**Dataset entries**

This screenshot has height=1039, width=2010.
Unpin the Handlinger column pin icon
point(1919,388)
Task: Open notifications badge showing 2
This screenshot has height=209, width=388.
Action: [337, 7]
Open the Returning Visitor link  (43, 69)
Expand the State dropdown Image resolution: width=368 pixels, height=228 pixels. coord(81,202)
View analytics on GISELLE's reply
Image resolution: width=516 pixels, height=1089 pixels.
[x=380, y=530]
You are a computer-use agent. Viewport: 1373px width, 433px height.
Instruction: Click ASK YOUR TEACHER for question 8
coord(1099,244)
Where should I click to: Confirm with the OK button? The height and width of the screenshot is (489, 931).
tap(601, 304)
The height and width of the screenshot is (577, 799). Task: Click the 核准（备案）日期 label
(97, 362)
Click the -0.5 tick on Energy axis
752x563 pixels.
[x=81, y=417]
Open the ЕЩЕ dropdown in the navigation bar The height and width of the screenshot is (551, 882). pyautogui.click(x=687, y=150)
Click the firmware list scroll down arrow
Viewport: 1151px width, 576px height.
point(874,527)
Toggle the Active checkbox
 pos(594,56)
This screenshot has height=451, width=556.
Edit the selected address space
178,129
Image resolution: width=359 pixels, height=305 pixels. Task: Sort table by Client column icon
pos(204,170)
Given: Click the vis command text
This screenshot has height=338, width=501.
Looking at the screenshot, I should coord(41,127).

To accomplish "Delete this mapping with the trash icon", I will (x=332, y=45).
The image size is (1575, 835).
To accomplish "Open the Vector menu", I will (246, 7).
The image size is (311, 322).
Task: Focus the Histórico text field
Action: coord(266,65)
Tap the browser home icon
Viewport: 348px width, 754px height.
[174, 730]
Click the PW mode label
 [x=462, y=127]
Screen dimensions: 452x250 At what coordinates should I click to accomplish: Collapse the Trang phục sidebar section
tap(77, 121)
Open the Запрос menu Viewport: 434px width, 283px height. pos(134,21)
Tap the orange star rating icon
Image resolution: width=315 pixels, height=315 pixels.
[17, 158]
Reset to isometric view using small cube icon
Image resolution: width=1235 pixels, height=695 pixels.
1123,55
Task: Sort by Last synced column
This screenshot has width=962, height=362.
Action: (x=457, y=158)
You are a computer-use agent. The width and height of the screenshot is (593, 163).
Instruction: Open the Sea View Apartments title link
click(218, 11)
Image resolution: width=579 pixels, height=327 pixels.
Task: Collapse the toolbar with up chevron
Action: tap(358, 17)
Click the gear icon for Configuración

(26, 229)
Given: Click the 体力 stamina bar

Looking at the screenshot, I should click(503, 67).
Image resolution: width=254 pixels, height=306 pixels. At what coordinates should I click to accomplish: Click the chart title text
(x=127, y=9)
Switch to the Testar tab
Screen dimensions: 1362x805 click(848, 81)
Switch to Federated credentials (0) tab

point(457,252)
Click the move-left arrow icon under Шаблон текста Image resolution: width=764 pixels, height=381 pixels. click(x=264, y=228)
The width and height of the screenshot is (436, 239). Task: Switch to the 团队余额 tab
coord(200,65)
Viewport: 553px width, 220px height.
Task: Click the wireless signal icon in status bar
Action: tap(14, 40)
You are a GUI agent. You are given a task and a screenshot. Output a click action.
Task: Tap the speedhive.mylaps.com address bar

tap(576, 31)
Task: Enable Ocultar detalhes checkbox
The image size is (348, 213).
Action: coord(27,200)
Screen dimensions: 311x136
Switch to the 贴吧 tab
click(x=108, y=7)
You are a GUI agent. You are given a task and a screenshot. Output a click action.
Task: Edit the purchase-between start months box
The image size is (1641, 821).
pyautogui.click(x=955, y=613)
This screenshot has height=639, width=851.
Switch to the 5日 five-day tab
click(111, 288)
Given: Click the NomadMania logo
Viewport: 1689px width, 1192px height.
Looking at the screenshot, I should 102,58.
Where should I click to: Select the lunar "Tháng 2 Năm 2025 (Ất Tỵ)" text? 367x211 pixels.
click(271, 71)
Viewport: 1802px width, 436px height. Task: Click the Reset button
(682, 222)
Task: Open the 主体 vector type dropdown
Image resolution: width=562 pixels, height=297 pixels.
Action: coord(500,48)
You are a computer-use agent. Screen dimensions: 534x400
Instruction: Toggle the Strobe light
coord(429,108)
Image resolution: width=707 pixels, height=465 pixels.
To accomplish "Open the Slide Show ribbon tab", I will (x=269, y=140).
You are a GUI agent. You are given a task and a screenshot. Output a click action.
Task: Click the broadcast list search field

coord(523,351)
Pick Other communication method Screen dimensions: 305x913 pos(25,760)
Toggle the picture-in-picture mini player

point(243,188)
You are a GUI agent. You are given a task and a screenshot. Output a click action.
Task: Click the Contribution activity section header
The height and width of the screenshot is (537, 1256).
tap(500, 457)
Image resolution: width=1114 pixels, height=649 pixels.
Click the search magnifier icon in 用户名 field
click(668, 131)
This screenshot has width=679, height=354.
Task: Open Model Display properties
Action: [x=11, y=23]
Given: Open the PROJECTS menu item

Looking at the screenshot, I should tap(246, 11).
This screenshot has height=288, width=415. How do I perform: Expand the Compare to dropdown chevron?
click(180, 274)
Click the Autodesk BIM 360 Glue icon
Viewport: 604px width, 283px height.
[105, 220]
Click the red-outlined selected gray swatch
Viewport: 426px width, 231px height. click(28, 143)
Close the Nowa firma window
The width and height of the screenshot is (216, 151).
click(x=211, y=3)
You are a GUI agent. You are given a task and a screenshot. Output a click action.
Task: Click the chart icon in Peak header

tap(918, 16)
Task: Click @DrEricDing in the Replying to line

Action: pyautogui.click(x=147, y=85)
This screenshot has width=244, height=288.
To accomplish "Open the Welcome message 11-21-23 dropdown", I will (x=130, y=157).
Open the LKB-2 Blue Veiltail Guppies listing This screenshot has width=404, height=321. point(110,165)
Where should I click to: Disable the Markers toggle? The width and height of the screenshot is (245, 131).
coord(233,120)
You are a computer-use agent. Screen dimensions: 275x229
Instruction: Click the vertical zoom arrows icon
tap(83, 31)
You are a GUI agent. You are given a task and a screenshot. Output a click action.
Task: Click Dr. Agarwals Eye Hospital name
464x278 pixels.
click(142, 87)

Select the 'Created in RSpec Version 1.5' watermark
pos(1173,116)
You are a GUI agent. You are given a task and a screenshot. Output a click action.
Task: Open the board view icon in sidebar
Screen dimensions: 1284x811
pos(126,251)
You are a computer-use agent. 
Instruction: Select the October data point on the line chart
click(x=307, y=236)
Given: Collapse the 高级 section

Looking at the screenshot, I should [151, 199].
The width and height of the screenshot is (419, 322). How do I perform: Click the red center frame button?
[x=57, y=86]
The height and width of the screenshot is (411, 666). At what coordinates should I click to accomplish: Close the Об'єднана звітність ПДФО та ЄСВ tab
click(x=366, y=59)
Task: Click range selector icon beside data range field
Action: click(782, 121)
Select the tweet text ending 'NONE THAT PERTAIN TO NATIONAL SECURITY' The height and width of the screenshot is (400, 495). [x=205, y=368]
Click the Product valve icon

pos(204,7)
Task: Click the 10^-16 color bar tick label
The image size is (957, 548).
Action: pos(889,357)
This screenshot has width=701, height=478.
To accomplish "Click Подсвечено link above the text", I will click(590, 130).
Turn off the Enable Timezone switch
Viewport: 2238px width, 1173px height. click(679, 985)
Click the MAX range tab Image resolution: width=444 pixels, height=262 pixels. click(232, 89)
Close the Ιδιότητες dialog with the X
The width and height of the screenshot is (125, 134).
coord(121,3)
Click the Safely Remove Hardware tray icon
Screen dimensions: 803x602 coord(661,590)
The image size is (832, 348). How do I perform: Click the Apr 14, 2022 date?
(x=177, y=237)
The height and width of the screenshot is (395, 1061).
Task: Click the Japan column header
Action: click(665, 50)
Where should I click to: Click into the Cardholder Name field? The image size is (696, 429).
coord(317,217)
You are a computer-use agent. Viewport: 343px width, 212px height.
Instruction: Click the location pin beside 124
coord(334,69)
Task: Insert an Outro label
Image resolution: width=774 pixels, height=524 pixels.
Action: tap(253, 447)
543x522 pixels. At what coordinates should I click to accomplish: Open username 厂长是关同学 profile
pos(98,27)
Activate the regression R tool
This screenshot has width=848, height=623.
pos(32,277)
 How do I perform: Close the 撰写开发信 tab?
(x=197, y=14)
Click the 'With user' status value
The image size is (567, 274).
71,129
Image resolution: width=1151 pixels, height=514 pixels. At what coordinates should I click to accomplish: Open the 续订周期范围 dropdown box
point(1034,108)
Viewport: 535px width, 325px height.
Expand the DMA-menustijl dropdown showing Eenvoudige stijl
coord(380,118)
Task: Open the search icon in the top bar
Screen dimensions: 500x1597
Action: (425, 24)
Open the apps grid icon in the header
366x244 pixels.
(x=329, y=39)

**Task details**
Repeat only what lies between the first line of the data and the line containing "Open the Returning", both of those lines included, exactly as it stands.

**Answer to the problem**
This screenshot has height=1039, width=2010.
Unpin the Handlinger column pin icon
point(1919,388)
Task: Open notifications badge showing 2
This screenshot has height=209, width=388.
Action: [337, 7]
Open the Returning Visitor link  (43, 69)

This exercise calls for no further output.